Owszem, ja też mam pretensje do Adama Nawałki. Polegają na tym, że zbyt długo pozwolił nam żyć pięknym marzeniem. Przebudzenie było, nie powiem, przykre. Jest mi, nie powiem, żal. Wyrażenie wdzięczności za postęp, jaki ta reprezentacja zrobiła od czasu poprzednika zakrawa już na ułańską szarżę, więc w tym miejscu postawię kropkę. Kompanów do polowania na czarownice szukajcie gdzie indziej.
Panie Michale,
przecież tu nie o żadne polowanie na czarownice chodzi. Adam Nawałka, jako trener i jako selekcjoner
popełnił podczas tego turnieju wiele błędów. Stwierdzenie tego faktu nie jest żadnym polowaniem, a tylko
stwierdzeniem faktu. Ustawienie w pierwszym meczu było błędne (Zieliński obok Krychowiaka w kole środkowym, Piszczek na wahadle w drugiej połowie, zestawienie formacji dotychczas nieoglądane), z kolei
plan na ten mecz był prymitywny taktycznie (długie piłki do kogo? Lewandowski wracający się jak za Fornalika, etc.). Rzecz w tym, że trener nie wyglądał tu na osobę, która może w czymkolwiek pomóc. I to jest właśnie szokujące, bo wielu słabości naszej repry mogliśmy się spodziewać, czy je zakładać, ale słabość na ławce trenerskiej??! No i wystawienie Szczęsnego, który był zamieszany w co najmniej 2 gole z 5, jakie straciliśmy. Na litość boską, co musiałby zrobić Fabiański, żeby wskoczyć do bramki kadry na wielkim turnieju? Sezon miał lepszy od Szczęsnego, jest starszy, bardziej doświadczony, zdecydowanie bardziej ostrzelany (gdzie linia obrony Swansea, a gdzie Juventusu), no i więcej grał w eliminacjach, nie wspominając o tym, że na Euro wielokrotnie ratował nam skórę. Pomijanie tych wszystkich ogólnie zarysowanych zarzutów wypowiedzią o polowaniu na czarownice jest bardzo niesprawiedliwe. Jestem Pana wiernym czytelnikiem i jestem bardzo rozczarowany tym tekstem.

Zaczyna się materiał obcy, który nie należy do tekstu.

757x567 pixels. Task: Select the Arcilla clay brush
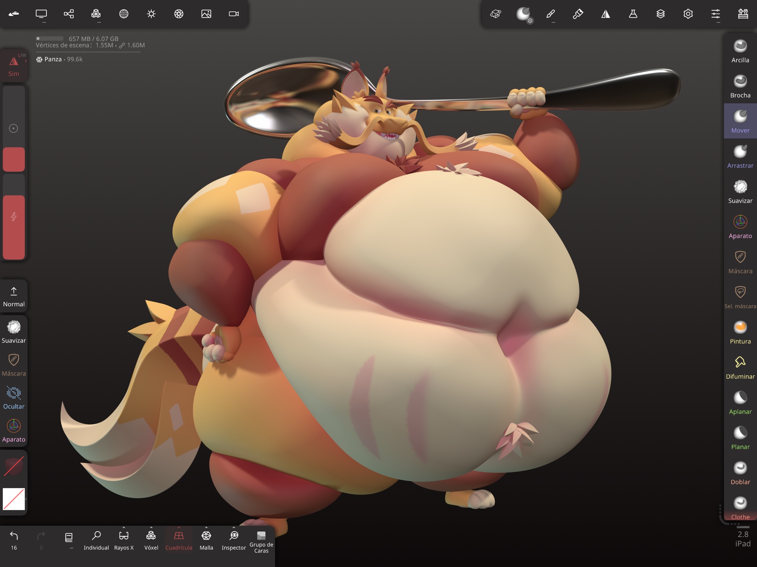tap(740, 51)
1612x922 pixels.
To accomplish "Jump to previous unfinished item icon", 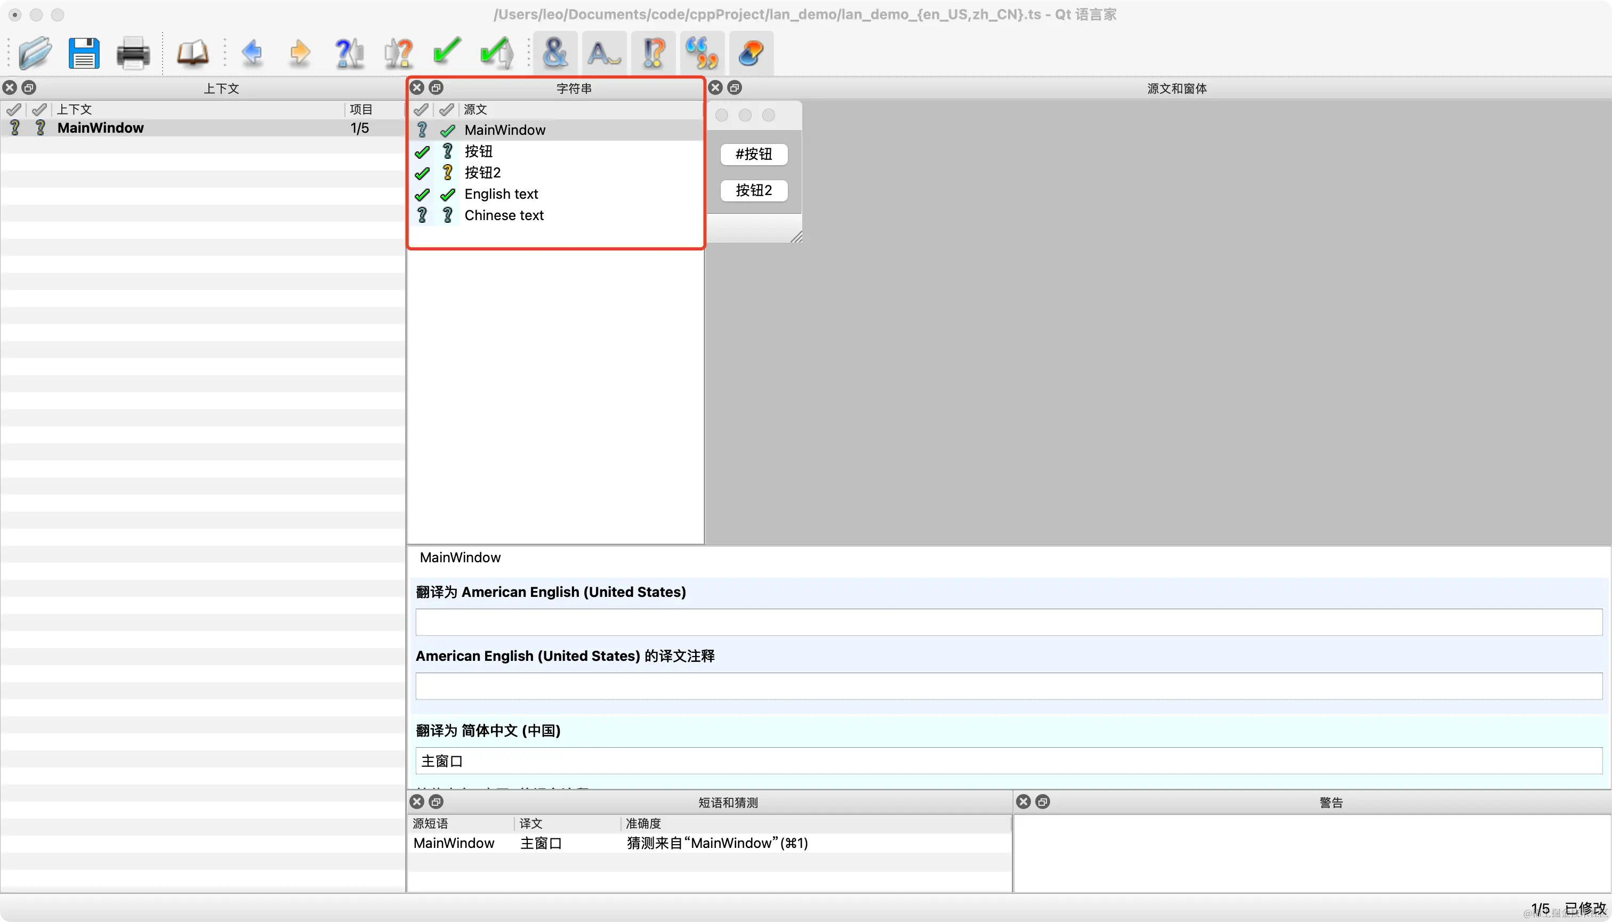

Dzięki za ten tekst. Pomógł mi złapać równowagę.
Te rozmowy mogły być podobne – czy to z satrapą Senegalu, czy to z szefem kartelu z Medellin. Pewnie było tak: „Panowie Polacy! Mam na tajnym koncie na Kajmanach jakieś 2 czy 3 miliardy dolarów. To co? Po trzy miliony na łeb i meczyk wygrywamy? Po co się macie męczyć, narażać na kontuzje itd.?” „Jasne, widzimy, że jest Pan poważnym człowiekiem, propozycja przyjęta!” Che, che, che!! Bardzo jestem usatysfakcjonowany wynikiem. Bom jest żyd, antypatriota, sprzedawczyk, totalna opozycja, ulica i zagranica!!! Tylko biedna Peterka moja bokserka, musi się teraz ukrywać, bo ma pana zaprzańca, drugiego sortu obywatela kraju dumnego, kraju dobrej zmiany, wstającego z kolan..:
https://www.facebook.com/profile.php?id=100000227282452
Wszyscy, jak kraj długi i szeroki, jesteśmy rozczarowani. Wynikiem i stylem. Ale czy w gruncie rzeczy sami siebie nie wyprowadziliśmy na manowce, stawiając Biało-Czerwonych w roli faworytów grupy H, potencjalnego czarnego konia, zespołu z europejskiego topu? Wystarczy spojrzeć na wyniki kadry z ostatnich kilku lat – mieliśmy swoje momenty, ale w gruncie rzeczy obiektywnie nie zrobiliśmy nic, by móc stawiać się ponad Kolumbią, Senegalem czy Japonią. Dostaliśmy lekcję pokory, ale zamiast ją właściwie odebrać, znowu polujemy na czarownice i szukamy winnych.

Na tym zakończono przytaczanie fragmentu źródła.